Потом встал и проронил:
– Может, прогуляемся вокруг озера? Хелена, вы пойдете с нами?
Хелена была его верной секретаршей. Совсем рядом с домом стояла маленькая лодка. Хелена отвезла нас, дядю и меня, метров на пятьдесят от берега. Смеркалось.
– Да, это ужасно, ужасно! – сказал дядя. – Они обречены, и только Богу известно, когда закончится резня. Они плохо подготовились, действовали, как дилетанты. Немцы ничего не понимают в революциях. Почему раньше не нашлось никого, кто пристрелил бы эту свинью? Начинать переворот, не зная, убит ли главный враг, – это безумие, безумие! Теперь нам остается хлебать эту кашу до конца. Вот увидишь, Германия умрет красиво…
На следующий день я узнал в Административном управлении, что мое назначение аннулировано. Никаких объяснений мне не дали. При выходе из лагеря я встретился со вчерашним юным лейтенантом. Он широко раскрыл глаза, потом нагнулся ко мне и полудружески-полуиронично сообщил:
– Знаете, после 20 июля аристократам не доверяют.
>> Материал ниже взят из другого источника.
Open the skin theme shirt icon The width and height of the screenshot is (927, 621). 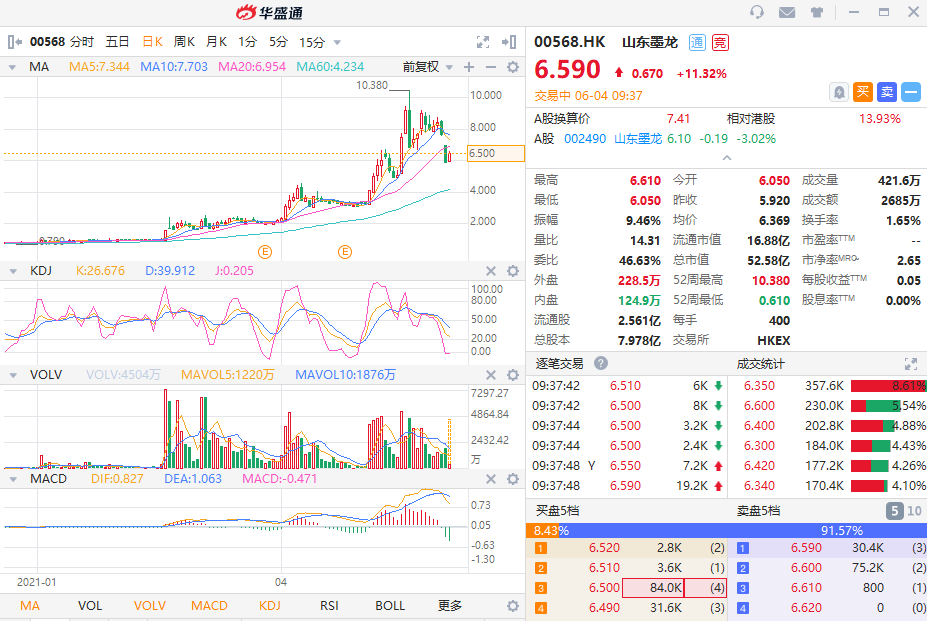click(x=816, y=12)
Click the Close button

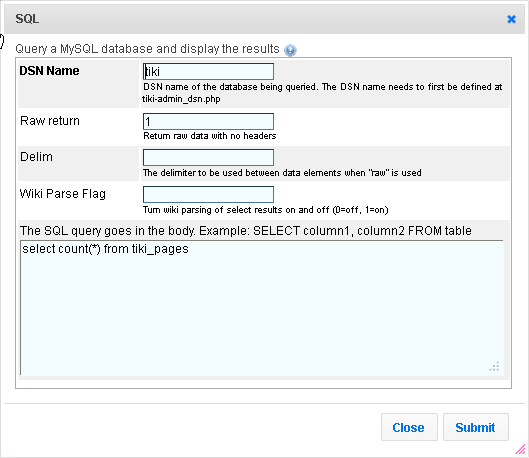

Неожиданно выпавший свободный вечер я провел в Берлине. Город продолжал гореть, но наземное метро снова работало. Я направился в Шарлоттенбург, на запад столицы. Этот квартал пострадал меньше. Я направлялся к Пуппи Фалькенгайн, внучке начальника германского Генерального штаба в Великую войну; она была помолвлена с Эрбо. Чтобы как-то занять время и избежать трудовой повинности, она научилась танцевать и поступила в балет Оперного театра. Ее дом еще стоял, но, чтобы попасть в квартиру, надо было совершить весьма рискованное восхождение: лестница висела над пустотой, целая стена дома рухнула. Пуппи была подавлена. Она была знакома со многими молодыми офицерами и дипломатами, вовлеченными в заговор, а теперь арестованными, и боялась вызова в гестапо. Тем не менее она продолжала каждый вечер танцевать в доме, от которого осталась половина. И на представления даже приходила публика. Пуппи снова была помолвлена – с здоровенным белобрысым парнем из ведомства Reichsgesundheitsführer[50] Конти. Ахим, как его звали, мог время от времени доставать билеты – крайне редкие – на заседания Народного трибунала. Так что он присутствовал на процессах главных обвиняемых. Он рассказывал мне о мучениях заговорщиков. Фрейслер, председатель суда, обзывал их самыми последними словами, осыпал грязными ругательствами. Разумеется, для всех без исключения он требовал смерти. Большинство обвиняемых вели себя великолепно. Кое-кто даже давал отпор Фрейслеру, который обрушивался на них. Говорили, что некоторые высокопоставленные партийные функционеры, возмущенные его методами, доложили о них фюреру. Однажды мне самому довелось увидеть вблизи эту зловещую личность.